Beginning with the line that holds "Task: Click the" in the data below, give again every line through the one that holds "1168x690 pixels.", exactly as written.

- **PROVIDED RECORDS**:
◇ ◇ ◇ ◇

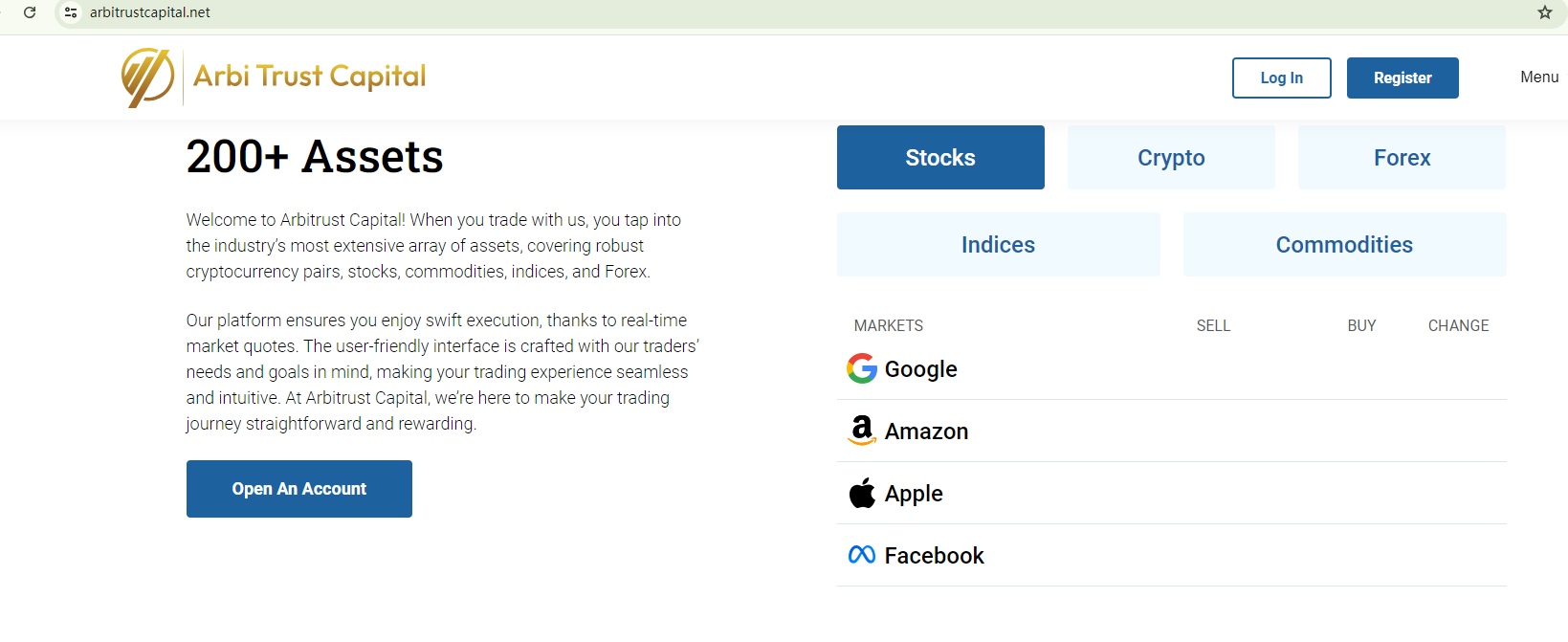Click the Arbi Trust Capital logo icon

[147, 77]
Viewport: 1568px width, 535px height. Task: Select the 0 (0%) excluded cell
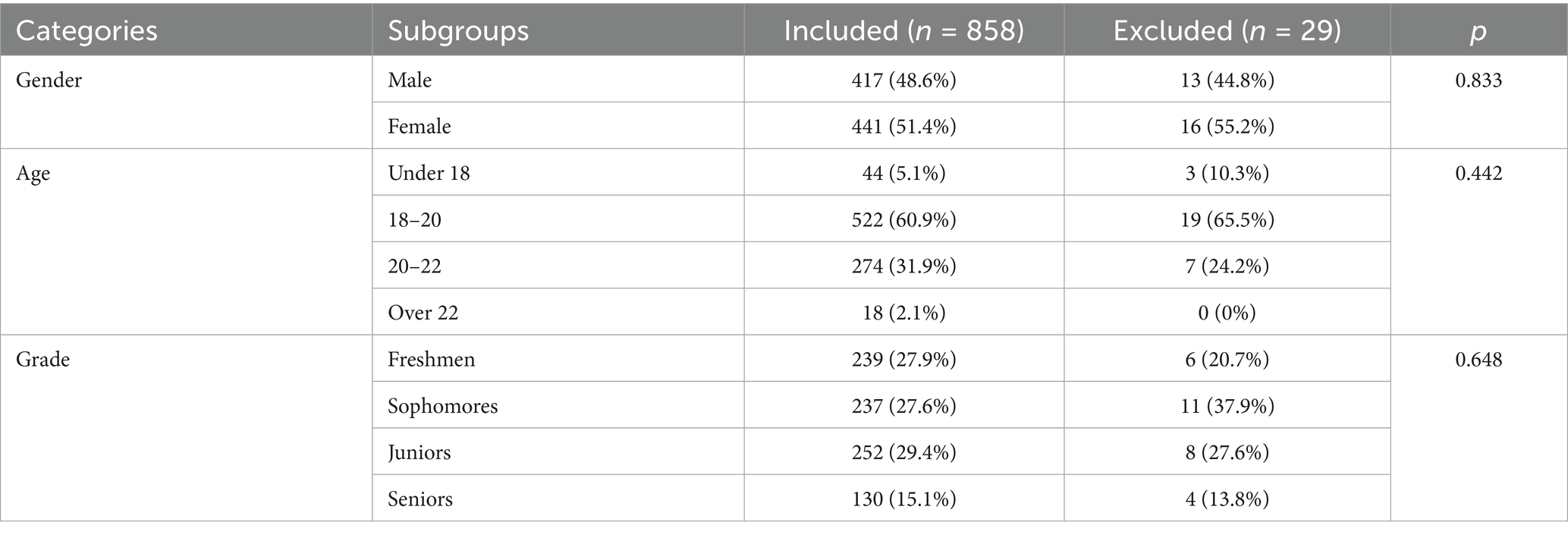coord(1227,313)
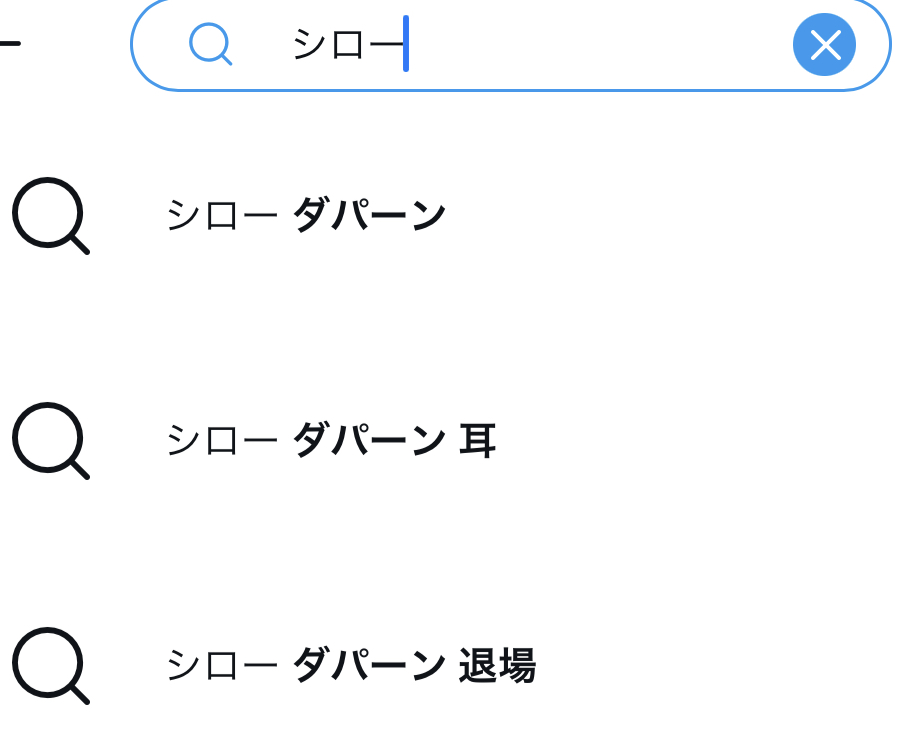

◇ ◇ ◇ ◇

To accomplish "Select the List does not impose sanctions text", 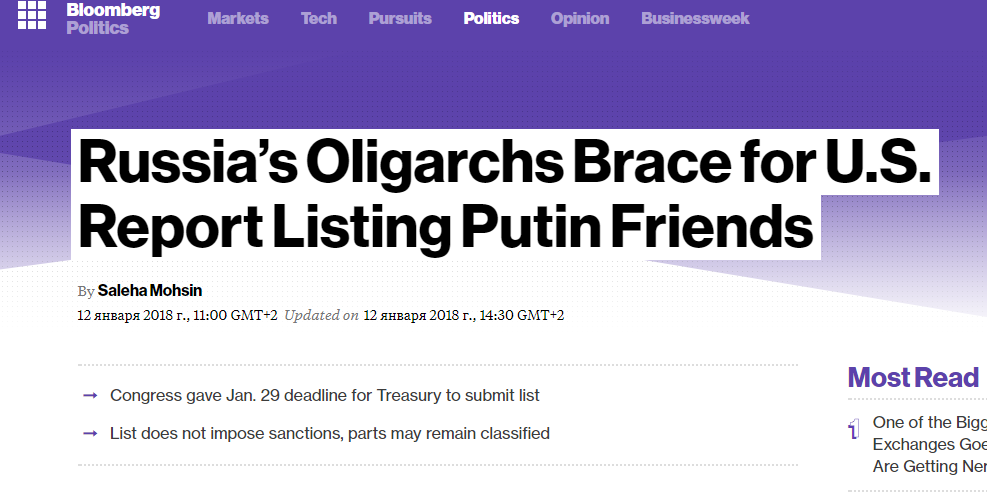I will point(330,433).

◇ ◇ ◇ ◇

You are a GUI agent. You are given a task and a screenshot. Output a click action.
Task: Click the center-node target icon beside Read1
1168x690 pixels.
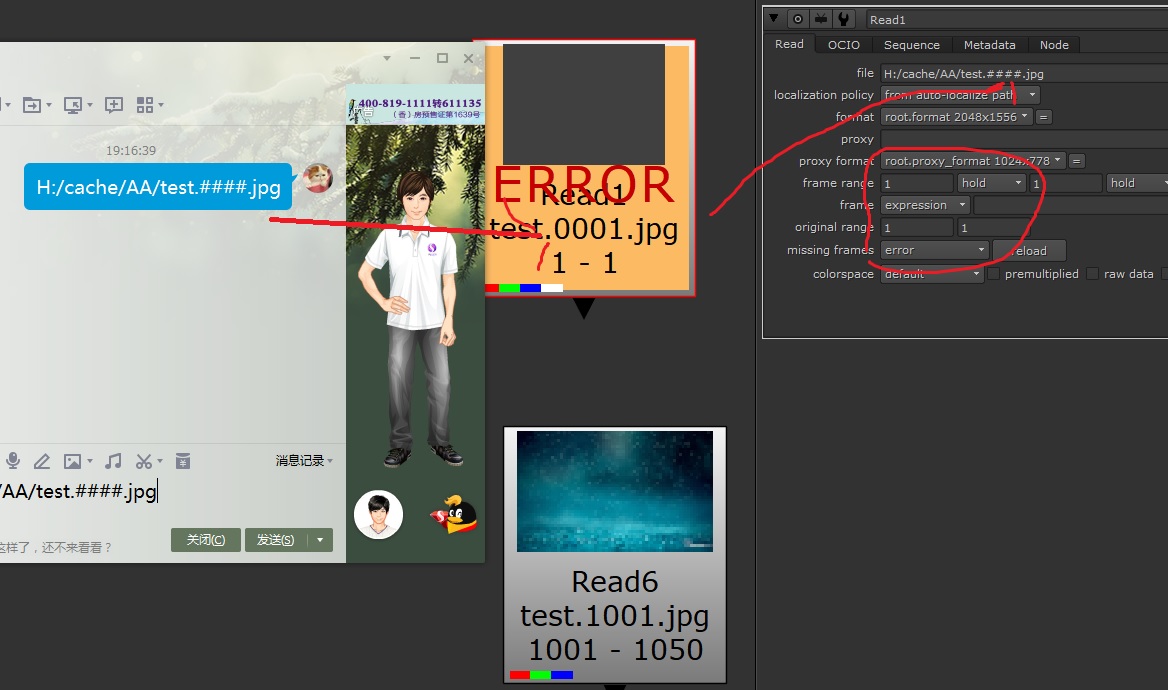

◇ ◇ ◇ ◇

- **YOUR RESPONSE**:
Task: Click the center-node target icon beside Read1
1168x690 pixels.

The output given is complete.